Ma davvero spes ultima dea: infatti nuove speranze sorgono dalla nomina a ministro dei Trasporti di una figura del PD molto stimata, l’ex sindaco di Reggio Emilia Graziano Delrio, che si era più volte espresso in pubblico in termini molto prudenti, se non esplicitamente negativi, verso la logica delle grandi opere, raccomandando anche «attente valutazioni» e dichiarando: «Non esistono infrastrutture né grandi né piccole ma infrastrutture che sono utili, quando sono utili alla comunità».

Anche questa speranza appassisce presto: ormai ci sono dichiarazioni ufficiali di segno contrario (l’onorevole Serracchiani a Napoli, per esempio, dichiara allo scrivente prima di un dibattito pubblico che «le grandi opere sono irrinunciabili») e Delrio incomincia il suo mandato con uno slogan che contraddice ogni esigenza di confronti e valutazioni: dichiara che per il paese ci vuole una «cura del ferro», dimenticandosi che il 70% della rete ferroviaria italiana è fortemente sottoutilizzata, cioè sovrabbondante, e che le tratte congestionate, su cui cioè può aver senso intervenire per aumentarne l’utenza, si contano sulle dita di una mano, e nulla hanno a che vedere con le grandi opere, trattandosi quasi esclusivamente di tratte attorno ai maggiori centri metropolitani.

Questa situazione si verifica, si noti bene, nonostante le tariffe ferroviarie italiane siano tra le più basse d’Europa, grazie ai generosissimi sussidi pubblici, e il modo alternativo, quello stradale, sia tra i più tassati del mondo.

Nessuno sembra insomma resistere alla logica di spendere il più possibile, una volta messe le mani su un centro di spesa, quale è da sempre il ministero dei Trasporti. Delrio si trasforma rapidamente in Lupi, fino a spingersi ad affermare concetti analoghi sul traffico «comunque destinato prima o poi ad arrivare». E c’è di peggio, nascosta tra le pieghe della legislazione precedente, e non più modificata. Tra i molti difetti della Legge Obiettivo berlusconiana infatti, c’era una clausola positiva e innovatrice, nota come quella del vincolo dei «lotti funzionali». Che cosa significavano? Che un’opera non poteva essere avviata se non vi erano risorse certe per terminarne almeno una parte che potesse essere realmente utilizzata, per esempio una tratta autostradale da casello a casello, o una tratta ferroviaria che collegasse due stazioni. Non si poteva aprire un cantiere per una cosa che poi finisse in un prato, o solo per un pezzo di tunnel. Questo non era un vincolo poi così rigido: non significava che ci volevano risorse certe per l’opera intera, ma solo per una parte utilizzabile dagli utenti.

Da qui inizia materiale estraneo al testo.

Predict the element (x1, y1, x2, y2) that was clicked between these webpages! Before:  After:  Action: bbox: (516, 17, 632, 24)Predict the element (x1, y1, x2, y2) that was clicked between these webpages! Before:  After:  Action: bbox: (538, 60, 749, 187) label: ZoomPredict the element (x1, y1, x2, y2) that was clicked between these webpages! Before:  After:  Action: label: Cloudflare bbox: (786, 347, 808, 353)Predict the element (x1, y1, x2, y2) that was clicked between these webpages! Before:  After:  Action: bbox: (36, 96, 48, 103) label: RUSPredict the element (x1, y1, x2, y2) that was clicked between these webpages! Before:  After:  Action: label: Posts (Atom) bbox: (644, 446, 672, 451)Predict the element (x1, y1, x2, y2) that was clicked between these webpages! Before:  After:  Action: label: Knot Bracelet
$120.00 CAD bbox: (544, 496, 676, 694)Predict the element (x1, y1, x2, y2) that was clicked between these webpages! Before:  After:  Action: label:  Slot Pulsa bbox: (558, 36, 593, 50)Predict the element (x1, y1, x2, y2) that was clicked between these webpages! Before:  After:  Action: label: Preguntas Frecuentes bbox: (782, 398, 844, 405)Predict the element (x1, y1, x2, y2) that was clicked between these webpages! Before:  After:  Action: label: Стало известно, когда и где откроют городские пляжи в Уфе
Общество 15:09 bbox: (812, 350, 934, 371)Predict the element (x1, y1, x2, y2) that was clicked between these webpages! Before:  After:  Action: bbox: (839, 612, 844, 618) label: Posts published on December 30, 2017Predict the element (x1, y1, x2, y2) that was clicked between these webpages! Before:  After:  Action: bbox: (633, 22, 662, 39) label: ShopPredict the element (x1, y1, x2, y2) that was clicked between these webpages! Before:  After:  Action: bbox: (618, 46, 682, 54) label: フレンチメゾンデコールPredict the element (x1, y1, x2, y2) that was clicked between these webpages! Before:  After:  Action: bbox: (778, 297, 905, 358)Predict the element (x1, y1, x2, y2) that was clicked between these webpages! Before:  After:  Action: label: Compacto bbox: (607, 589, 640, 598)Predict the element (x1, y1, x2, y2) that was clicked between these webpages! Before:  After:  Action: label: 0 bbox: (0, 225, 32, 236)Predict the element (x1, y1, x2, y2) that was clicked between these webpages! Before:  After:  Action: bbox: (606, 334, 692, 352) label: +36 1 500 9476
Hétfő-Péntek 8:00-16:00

Questa clausola però era stata modificata senza alcuna pubblicità alla fine dell’ultimo governo Berlusconi, con un banalissimo cambio di termini: il vincolo all’apertura di un cantiere non era più che si trattasse di un «lotto funzionale», ma di un «lotto costruttivo». Cioè un lotto che tecnicamente potesse essere iniziato e terminato, anche se la tratta terminata finiva appunto in un prato. Di fatto, un vincolo inesistente. Le conseguenze pratiche di quel semplice cambio di nome sono devastanti: si possono inaugurare con pochi soldi centinaia di cantieri che poi, quando i soldi finiscono, sono difficilissimi da chiudere, sia per ragioni occupazionali, sia per le pressioni locali e industriali a non lasciare incompiute opere comunque costose e impattanti. La soluzione è che i cantieri non finiscono mai, ci si limita a congelare i lavori finché non arrivano nuove risorse, mentre i tempi e i costi delle opere crescono a dismisura, cosa che – si badi – ai costruttori non dispiace affatto.

E Renzi sui cento cantieri da aprire ha costruito l’ultima fase della sua campagna per il referendum costituzionale, promettendo opere in giro per tutta Italia, senza tuttavia molto successo. Avere così clamorosamente contraddetto l’ondata innovatrice che lo aveva portato al potere sembra non avergli portato fortuna.